1.03.2013

Breathe through it

Have you ever tried to breathe through a straw? Next time you have one in your drink, give it a try. You'll try to suck in air as hard as you can, but you can't seem to get enough oxygen. Take a few breaths like this, and see how you feel. Your chest and throat muscles will begin to tighten, and soon enough your entire body will begin to tense and feel the threat of not taking in enough breath.

Breath is life. In yoga breath is also called "prana" or life force energy. Without breath, there is no life. Breath moves oxygen and energy through the body, and when it is constricted, the entire body feels this lack.

I know all about this tightness of breath, because it is one of the awesome symptoms of anxiety. Feeling anxious means feeling like someone is standing on your chest, and no amount of sighing or belly breathing can release that pressure. A few days of breathing like this and the entire body starts to feel it.

I was about eleven years old the first time I experienced this breathing frustration. For an active kid with no asthma in my family, feeling like I couldn't breathe deeply enough was scary. Little did I know I would spend another decade before I understood it was chemicals in my brain causing me to struggle for air.

I am once again caught in a bout of anxiety. This time, I'm a yoga teacher. This time I know the tools.

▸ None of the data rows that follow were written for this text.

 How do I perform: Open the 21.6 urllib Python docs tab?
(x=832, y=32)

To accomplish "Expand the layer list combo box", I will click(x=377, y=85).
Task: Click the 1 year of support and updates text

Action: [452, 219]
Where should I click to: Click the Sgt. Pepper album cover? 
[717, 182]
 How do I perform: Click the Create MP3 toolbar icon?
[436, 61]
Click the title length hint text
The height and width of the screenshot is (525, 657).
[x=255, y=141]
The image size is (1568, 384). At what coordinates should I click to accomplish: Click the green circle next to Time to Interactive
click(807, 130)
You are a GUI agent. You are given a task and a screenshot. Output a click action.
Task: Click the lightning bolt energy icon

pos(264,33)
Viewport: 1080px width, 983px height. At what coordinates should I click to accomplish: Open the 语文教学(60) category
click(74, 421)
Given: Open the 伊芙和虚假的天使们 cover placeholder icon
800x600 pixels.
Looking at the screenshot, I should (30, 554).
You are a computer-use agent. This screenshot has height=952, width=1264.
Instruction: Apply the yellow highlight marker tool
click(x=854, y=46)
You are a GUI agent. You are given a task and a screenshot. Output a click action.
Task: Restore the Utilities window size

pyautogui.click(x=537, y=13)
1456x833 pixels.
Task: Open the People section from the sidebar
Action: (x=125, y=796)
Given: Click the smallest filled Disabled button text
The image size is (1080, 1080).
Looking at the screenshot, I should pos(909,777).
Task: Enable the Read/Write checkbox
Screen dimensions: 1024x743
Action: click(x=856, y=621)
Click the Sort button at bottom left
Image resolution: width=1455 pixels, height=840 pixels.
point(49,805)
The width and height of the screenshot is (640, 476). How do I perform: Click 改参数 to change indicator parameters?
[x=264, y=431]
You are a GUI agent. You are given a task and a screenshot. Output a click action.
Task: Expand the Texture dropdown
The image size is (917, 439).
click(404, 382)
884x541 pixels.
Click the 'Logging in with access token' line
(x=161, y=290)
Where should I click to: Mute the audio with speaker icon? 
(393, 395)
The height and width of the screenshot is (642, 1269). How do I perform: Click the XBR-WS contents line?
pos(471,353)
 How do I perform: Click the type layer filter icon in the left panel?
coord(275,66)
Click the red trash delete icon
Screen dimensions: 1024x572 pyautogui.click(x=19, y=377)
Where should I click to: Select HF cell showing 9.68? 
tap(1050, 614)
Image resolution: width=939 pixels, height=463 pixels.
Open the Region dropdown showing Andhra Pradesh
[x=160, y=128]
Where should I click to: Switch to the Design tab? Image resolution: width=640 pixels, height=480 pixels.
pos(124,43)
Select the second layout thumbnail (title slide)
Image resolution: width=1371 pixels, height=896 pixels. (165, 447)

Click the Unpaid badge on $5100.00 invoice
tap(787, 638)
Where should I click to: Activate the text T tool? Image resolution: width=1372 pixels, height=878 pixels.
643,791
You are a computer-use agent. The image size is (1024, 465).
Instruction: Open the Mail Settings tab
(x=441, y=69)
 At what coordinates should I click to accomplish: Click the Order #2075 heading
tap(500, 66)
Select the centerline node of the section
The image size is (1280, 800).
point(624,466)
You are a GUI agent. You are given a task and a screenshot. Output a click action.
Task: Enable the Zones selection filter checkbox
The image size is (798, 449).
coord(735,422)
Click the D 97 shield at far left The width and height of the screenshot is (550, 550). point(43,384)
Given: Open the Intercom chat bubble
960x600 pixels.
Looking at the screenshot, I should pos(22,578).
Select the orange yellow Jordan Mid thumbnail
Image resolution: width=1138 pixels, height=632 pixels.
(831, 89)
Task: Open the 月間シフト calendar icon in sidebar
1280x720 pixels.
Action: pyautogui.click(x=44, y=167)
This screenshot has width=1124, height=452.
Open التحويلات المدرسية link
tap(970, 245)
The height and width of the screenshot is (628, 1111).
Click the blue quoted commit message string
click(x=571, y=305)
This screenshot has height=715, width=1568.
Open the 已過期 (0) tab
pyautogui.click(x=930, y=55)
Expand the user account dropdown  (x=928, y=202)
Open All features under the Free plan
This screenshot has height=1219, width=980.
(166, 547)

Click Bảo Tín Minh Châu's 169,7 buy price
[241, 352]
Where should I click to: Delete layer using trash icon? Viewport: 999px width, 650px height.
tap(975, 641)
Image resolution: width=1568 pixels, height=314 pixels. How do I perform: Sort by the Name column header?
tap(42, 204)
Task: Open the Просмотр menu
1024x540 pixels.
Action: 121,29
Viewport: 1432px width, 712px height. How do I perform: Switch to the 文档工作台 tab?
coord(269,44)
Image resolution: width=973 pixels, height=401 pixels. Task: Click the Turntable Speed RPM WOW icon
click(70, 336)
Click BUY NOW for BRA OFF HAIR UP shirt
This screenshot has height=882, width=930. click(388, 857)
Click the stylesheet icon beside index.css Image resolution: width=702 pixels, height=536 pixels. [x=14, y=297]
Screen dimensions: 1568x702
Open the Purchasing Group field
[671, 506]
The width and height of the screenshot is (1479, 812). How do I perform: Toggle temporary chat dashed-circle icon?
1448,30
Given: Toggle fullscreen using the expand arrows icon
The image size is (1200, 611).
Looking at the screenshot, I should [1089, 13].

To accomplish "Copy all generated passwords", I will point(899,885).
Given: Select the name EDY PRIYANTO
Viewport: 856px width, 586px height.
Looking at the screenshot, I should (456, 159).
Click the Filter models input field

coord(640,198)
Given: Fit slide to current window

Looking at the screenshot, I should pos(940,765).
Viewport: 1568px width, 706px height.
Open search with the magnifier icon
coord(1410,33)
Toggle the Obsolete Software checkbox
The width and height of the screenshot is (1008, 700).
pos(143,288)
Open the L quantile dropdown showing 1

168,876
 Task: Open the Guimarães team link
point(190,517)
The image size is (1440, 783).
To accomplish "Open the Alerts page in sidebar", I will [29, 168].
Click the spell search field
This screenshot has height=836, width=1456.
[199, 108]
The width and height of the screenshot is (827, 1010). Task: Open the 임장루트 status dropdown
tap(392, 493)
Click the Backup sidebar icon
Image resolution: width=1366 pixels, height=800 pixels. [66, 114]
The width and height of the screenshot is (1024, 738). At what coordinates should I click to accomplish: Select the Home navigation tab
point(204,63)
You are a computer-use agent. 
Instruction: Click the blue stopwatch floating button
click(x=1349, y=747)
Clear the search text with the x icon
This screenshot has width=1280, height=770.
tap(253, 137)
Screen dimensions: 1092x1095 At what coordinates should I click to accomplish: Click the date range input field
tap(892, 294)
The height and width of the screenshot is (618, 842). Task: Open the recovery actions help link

I know the breathing routine, I know the chakras to open, I know the poses, but nothing is working. Not a single thing. And part of me has to accept that no amount of knowledge will liberate me from something as powerful as a malady of the brain.

Talking through it with friends, everyone offers the same advice: get to the root of the problem.

Ah, why yes! How simple?! Right?

No.

Look, sometimes it's just not that simple. It's not always about uncovering some latent issue. Sometimes anxiety or depression do stem from a specific issue one is not ready or willing to confront, but other times it's just because you were born that way. Some of us got screwed in the genetic lottery. If a friend had asthma, would you recommend they find the root of the problem and get past it? I understand that there is a lack of understanding or awareness of how the brain functions and how inherited brain chemistry can be a factor one's suffering, but it is time that both I and others stop assuming it is all in my head. Some things in life just can't be rationalized that easily.

1.02.2013

Holidaze.

my break turned me all kinds of upside down. how was yours?
Holiday break! Always a roller coaster of emotions as I take that lovely nostalgic trip down memory lane. Drudging up all the crap from the past that I thought I had left in my wake, those events that shaped and also hardened me, make their way back to haunt me, taking multiple forms for a less-than-stellar mindfuck. 

My holiday break felt slightly off with both of my sisters absent and tending to their new families. My singledom thus became the forefront of nearly every conversation. As a single 28-year-old female, especially in the south, I had to answer a lot of questions regarding my wanderlust lifestyle. 

Holding my friend's newborn, I was forced to confront the question of whether or not I made the right decision in following my passions and remaining a self-reliant and adventurous woman, or if I would be happier settling down, or just settling. 

To add a layer of confusion to my augmenting anxiety, my emotional blasts-from-the-past seemed to be centered on the theme of my cheating ex-boyfriend who ripped my heart out in my mid-twenties. Being older and wiser, I like to think I have let go of the pain and anguish I suffered for nearly 5 years as I was held captive by my love for a guy who would never love me the way I deserved, and never love only me.  

Even at a New Year's Eve party, a random friend-of-a-friend I met looked at me with the kind of recognition that a girl only gives when she knows she's done something behind your back with your man. As we reviewed how she seemed to know me and I not her, it became clear to me that she had probably been among the many "other women." And once again the emotions of being duped by someone I loved came rushing back. I felt my breath shorten, as if someone were standing on my chest. 


. . . 

I'm a scorpio. By nature, when I love, I love hard. I am the kind of person who you want on your side, not only for my unwavering loyalty, but also because the vengeful nature of scorpios means you do not want us as an enemy. 

With hard loving comes a very selective entourage, and most of my friends remain friends for life. For the same reason I hate small talk and parties, I love an intense friendship where I can sense your needs before you even know what you need. 

But I can't love again yet, and it makes me sick. I want nothing more than to do away with the hurt that a stupid boy caused me. I want nothing more than to NEVER think about that hurt ever again, and more importantly, to never blog about a boy hurting me. That's just gross and so not my style. But here we are.